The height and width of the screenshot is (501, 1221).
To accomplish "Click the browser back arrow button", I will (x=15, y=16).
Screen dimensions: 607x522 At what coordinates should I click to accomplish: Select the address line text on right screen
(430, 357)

...

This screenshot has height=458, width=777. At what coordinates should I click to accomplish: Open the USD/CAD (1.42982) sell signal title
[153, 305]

INSTRUCTIONS TO FOLLOW. Pick out every line in the records above that contains the word "screenshot", treating uppercase and lowercase as different, and copy each of those lines.

EXERCISE ANSWER.
The height and width of the screenshot is (501, 1221).
This screenshot has height=458, width=777. At what coordinates should I click to accomplish: Open the USD/CAD (1.42982) sell signal title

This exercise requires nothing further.